:: TASK TO CARRY OUT ::
Among these records, which lines include "computer"? Copy them out.

:: GIVEN ENTRIES ::
------------------------------
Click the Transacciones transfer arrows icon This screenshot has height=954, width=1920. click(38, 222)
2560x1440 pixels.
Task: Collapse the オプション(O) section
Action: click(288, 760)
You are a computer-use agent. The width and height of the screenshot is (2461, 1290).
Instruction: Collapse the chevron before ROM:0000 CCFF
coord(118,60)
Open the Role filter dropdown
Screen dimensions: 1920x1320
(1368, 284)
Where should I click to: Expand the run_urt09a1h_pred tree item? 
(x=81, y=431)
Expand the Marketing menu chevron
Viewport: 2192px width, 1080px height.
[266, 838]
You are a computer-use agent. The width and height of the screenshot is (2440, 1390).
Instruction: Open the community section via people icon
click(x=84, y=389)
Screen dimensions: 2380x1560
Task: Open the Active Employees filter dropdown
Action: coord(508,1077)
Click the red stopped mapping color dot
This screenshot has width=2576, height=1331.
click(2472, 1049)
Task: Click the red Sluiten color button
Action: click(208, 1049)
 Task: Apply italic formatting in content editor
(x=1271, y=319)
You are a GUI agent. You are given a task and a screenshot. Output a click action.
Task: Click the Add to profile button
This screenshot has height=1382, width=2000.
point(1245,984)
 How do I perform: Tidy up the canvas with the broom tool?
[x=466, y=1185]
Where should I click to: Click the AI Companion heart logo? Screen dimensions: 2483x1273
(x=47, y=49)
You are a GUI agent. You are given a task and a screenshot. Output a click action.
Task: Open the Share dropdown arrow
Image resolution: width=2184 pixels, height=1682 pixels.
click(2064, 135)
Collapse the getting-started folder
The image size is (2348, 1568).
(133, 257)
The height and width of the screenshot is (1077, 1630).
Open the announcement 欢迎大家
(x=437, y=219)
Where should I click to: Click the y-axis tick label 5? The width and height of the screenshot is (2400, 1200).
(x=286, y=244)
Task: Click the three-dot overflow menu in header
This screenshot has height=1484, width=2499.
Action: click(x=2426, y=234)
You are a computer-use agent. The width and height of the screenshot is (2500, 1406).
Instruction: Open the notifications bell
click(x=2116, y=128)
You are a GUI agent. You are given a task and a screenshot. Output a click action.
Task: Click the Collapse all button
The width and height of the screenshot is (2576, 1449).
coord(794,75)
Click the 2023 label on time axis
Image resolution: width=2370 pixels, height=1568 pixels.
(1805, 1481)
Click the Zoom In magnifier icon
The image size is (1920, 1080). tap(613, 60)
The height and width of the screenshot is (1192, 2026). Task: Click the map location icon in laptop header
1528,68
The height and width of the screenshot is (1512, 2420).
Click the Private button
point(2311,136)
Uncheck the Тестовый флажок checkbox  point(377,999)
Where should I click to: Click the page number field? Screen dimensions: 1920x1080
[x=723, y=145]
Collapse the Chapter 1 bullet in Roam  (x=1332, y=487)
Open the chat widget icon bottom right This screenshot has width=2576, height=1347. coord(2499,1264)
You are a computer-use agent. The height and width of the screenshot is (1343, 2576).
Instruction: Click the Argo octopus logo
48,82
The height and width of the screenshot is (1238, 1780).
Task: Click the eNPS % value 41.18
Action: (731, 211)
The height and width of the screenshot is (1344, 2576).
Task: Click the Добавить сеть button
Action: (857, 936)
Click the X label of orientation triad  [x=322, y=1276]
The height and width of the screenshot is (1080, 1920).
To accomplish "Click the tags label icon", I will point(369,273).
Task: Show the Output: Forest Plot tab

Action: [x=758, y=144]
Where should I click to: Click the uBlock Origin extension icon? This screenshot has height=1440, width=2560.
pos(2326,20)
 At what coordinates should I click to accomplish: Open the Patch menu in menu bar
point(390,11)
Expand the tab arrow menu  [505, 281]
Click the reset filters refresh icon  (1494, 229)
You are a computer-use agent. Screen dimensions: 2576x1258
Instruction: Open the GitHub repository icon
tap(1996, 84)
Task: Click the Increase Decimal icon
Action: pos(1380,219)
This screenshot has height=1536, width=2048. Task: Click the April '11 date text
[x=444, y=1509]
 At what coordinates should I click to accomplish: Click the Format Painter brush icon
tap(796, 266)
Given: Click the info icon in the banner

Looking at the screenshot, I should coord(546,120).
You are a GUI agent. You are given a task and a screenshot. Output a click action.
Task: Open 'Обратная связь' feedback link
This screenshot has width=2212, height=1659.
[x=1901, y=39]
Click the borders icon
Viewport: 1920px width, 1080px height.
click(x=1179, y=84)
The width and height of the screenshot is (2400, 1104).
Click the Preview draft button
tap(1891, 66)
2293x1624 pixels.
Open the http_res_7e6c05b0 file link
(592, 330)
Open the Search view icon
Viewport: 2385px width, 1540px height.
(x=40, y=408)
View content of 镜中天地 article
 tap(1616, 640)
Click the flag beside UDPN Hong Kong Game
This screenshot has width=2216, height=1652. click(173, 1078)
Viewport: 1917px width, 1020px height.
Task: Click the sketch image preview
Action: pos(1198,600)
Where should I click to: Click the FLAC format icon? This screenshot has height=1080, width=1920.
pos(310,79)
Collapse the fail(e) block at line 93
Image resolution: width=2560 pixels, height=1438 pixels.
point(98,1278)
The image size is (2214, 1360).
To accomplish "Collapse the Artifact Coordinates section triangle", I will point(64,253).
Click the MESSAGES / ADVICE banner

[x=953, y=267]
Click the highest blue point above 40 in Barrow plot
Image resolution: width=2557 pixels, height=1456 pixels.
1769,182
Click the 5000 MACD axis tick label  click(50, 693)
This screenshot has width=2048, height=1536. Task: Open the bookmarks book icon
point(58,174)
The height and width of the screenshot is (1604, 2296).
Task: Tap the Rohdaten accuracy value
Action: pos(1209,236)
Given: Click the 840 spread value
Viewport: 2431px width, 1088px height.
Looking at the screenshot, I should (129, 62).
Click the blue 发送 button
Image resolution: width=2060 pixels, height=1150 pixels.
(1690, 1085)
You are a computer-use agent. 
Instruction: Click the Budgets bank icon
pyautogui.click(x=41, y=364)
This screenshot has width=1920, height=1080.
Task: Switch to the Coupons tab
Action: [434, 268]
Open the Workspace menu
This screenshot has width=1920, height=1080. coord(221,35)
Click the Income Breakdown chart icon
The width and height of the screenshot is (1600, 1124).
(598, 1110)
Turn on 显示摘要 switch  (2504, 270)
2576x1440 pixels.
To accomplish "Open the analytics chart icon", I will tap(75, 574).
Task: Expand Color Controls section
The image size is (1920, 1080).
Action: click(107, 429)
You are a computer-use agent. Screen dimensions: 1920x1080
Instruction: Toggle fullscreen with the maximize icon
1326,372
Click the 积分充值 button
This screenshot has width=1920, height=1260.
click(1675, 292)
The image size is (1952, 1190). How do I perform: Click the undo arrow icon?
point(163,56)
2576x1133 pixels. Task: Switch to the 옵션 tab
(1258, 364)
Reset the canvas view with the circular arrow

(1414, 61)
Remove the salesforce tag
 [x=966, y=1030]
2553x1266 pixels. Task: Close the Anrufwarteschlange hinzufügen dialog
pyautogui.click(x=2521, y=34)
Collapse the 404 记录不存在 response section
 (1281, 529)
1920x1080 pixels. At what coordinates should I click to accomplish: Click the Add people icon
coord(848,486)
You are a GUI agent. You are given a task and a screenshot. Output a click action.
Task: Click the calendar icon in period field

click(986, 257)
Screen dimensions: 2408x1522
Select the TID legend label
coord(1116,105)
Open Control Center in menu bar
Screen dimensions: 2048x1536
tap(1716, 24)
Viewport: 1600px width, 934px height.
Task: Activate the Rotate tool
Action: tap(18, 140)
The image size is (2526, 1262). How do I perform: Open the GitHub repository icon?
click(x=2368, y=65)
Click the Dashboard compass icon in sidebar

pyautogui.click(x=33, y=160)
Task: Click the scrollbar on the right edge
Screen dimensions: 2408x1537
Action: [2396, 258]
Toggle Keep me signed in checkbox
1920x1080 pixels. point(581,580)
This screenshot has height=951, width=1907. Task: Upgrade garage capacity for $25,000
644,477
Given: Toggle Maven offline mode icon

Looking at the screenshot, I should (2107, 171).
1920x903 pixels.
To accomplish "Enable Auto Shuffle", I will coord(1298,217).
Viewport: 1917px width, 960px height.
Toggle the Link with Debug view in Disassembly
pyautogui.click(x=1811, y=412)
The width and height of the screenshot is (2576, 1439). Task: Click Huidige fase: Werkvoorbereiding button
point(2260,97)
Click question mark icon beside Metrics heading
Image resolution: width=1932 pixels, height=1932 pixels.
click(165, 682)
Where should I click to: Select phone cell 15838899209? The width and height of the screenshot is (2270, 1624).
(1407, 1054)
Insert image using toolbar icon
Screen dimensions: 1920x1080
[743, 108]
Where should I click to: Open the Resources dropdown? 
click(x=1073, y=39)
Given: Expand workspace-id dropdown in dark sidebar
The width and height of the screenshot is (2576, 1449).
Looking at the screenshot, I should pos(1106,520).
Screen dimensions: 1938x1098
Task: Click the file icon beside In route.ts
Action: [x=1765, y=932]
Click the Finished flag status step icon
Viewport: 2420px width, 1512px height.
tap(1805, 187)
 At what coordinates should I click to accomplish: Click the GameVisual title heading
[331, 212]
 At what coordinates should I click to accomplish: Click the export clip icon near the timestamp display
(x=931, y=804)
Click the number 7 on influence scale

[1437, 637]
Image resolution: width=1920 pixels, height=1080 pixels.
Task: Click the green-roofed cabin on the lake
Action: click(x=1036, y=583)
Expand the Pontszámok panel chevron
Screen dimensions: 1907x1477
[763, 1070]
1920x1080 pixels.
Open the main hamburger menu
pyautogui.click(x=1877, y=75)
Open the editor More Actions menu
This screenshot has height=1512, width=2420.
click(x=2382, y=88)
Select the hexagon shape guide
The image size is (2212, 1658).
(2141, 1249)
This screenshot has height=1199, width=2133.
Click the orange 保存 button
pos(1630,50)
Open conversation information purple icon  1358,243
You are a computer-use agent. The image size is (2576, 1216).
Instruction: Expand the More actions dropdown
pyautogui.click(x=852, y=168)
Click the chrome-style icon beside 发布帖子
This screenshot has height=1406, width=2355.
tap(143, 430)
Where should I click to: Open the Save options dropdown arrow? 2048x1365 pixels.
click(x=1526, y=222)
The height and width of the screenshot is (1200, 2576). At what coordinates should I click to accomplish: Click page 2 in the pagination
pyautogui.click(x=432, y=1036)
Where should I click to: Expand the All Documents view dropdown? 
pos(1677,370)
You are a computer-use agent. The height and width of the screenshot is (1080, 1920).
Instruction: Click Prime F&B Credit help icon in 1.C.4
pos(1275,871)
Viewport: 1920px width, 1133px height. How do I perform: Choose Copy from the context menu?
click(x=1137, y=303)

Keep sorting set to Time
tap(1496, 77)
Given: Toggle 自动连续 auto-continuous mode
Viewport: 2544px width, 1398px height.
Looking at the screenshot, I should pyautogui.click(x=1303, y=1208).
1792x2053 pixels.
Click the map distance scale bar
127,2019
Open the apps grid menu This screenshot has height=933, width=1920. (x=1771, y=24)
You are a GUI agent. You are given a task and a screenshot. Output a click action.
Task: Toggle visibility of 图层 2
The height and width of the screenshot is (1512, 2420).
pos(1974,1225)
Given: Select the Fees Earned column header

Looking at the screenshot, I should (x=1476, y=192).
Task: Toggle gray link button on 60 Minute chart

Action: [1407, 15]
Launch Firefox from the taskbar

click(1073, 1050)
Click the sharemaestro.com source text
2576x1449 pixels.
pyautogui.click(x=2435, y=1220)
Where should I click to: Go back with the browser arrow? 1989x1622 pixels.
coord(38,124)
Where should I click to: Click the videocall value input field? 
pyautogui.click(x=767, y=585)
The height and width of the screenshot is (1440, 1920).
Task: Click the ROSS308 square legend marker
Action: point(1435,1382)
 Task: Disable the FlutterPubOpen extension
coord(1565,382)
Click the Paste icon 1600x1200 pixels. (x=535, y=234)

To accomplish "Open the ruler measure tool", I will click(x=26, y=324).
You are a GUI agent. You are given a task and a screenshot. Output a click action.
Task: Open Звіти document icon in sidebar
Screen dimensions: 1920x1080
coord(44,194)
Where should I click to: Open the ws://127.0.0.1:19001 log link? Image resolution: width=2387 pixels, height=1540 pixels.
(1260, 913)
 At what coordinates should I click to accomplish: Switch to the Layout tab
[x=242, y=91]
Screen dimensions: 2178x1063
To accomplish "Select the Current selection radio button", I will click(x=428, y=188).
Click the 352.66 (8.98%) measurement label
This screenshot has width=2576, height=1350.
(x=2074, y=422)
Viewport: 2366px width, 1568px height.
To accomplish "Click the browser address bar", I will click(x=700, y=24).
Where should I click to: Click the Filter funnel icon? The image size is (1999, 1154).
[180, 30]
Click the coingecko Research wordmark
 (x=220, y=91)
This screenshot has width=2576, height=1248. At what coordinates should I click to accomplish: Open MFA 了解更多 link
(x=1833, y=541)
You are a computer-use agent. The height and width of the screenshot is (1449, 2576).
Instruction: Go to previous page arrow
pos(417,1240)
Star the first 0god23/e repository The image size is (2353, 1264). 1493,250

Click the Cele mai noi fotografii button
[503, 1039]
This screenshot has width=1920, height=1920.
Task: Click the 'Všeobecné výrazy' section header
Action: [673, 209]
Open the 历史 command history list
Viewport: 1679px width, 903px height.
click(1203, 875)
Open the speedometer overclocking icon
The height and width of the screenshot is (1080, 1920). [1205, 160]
------------------------------
:: TASK RESPONSE ::
You are a computer-use agent. The width and height of the screenshot is (2461, 1290).
You are a computer-use agent. The width and height of the screenshot is (2440, 1390).
You are a computer-use agent. The width and height of the screenshot is (2500, 1406).
You are a computer-use agent. The height and width of the screenshot is (1343, 2576).
You are a computer-use agent. Screen dimensions: 2576x1258
You are a computer-use agent. 
You are a computer-use agent. Screen dimensions: 1920x1080
You are a computer-use agent. The image size is (2576, 1216).
You are a computer-use agent. The height and width of the screenshot is (1080, 1920).
You are a computer-use agent. The height and width of the screenshot is (1449, 2576).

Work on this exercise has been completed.